Question

Four point charges of charge 1 uc each are placed at four corners of a square of side 2 m. The work done in removing a charge - 2 pc from centre of square to infinity is​

Answer 1

Answer:

36√2 x 10^(-9) J ≈ 5.09 x 10^(-8) J

Explanation:

Workdone in moving a charge(q) from infinity to a certain point(at P.D. V) is qV.

Therefore,

Workdone in moving a charge(q) from a certain point(at P.D. V) to infinity is - qV.

In this condition, r = ½ diagonal = √2 m, and work by each charge is same, so 4 work times of work by any one.

Work = - 4q(k Q/r) = - 4k(qQ/r)

Work = - 4(9 × 10^9) [(-2p)(1u)/√2]

Work = - (36 × 10^9) [- √2 pu]

Work = 36√2 × 10^9 × 10^(-18)

Work = 36√2 × 10^(-9) ≈ 5.09 × 10^(-8) J

*u refers to micro = 10^(-6).

*p refers to pico = 10^(-12), that's how pu = 10^(-18).

*proof for this specific condition:

https://brainly.in/question/17565289

Just substitute your values in

W = 4√2 (kqQ/r)

= 4√2 (9 x 10^9) x (1u)(2p)/2

= 36√2 x 10^9 x 10^(-18)

= 36√2 x 10^(-9) J

Answer 2

Given:

Four point charges of charge 1 uc each are placed at four corners of a square of side 2 m.

To find:

The work done in removing a charge - 2 pc from centre of square to infinity ?

Calculation:

• The work done to move that -2 pC charge to infinity can be found out from the change in potential energy of the system.

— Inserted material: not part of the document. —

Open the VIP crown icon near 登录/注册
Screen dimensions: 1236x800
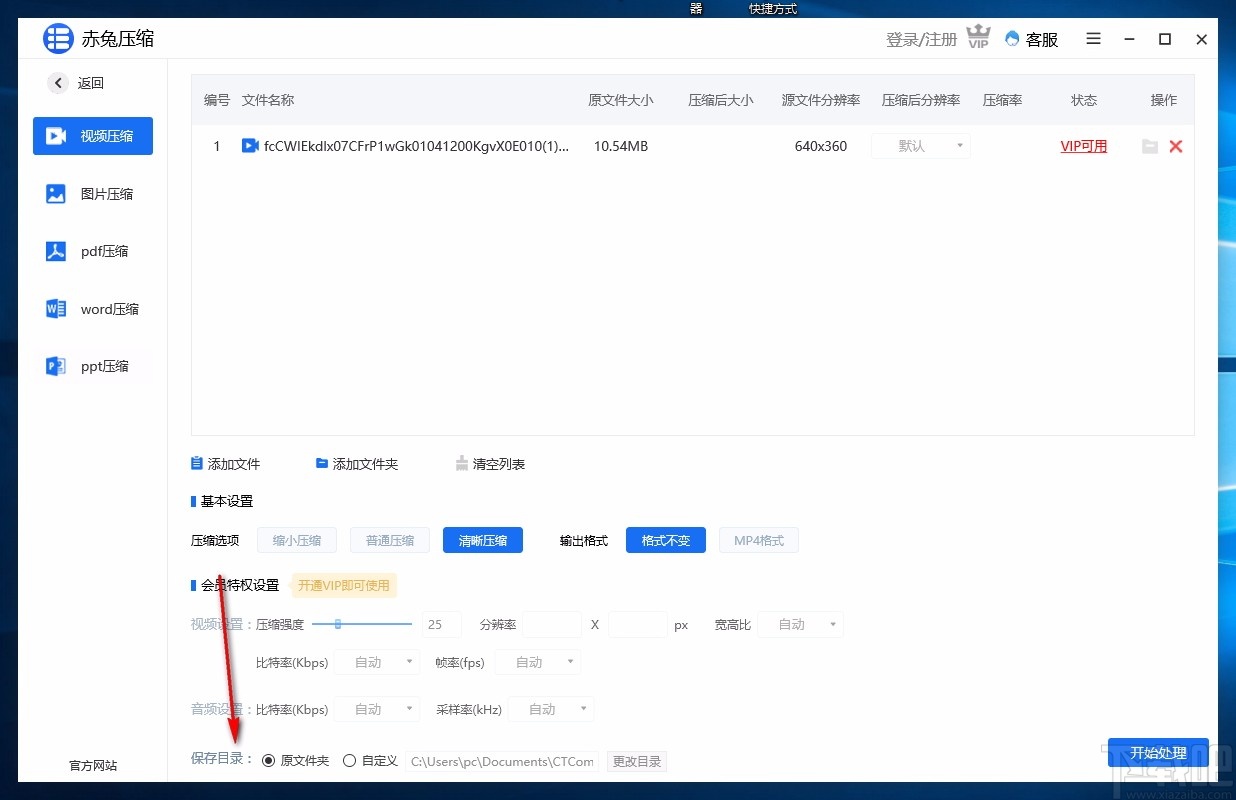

At the centre of sphere, net potential energy is:

$\rm \: PE1 =4 \times \dfrac{k(q1)(q2)}{d }$

• Value of d is half of diagonal (i.e. √2 metres).

$\rm \implies\: PE1 =4 \times \dfrac{(9 \times {10}^{9} )( - 2 \times {10}^{ - 12} )(1 \times {10}^{ - 6}) }{ \sqrt{2} }$

$\rm \implies\: PE1 =2 \sqrt{2} (9 \times {10}^{9} )( - 2 \times {10}^{ - 12} )(1 \times {10}^{ - 6})$

$\rm \implies\: PE1 = - 50.9 \times {10}^{ - 9} \: joule$

Now, potential energy after the charge reaches infinity:

$\rm \: PE2=4 \times \dfrac{k(q1)(q2)}{d2 }$

$\rm \implies\: PE2=4 \times \dfrac{k(q1)(q2)}{ \infty }$

$\rm \implies\: PE2=0 \: joule$

So , net work done is :

$\rm \: W = PE2 - PE 1$

$\rm \implies \: W = 0-( - 50.9 \times {10}^{ - 9})$

$\rm \implies \: W = 50.9 \times {10}^{ - 9} \: joule$

So, work done is 50.9 × 10^(-9) Joules.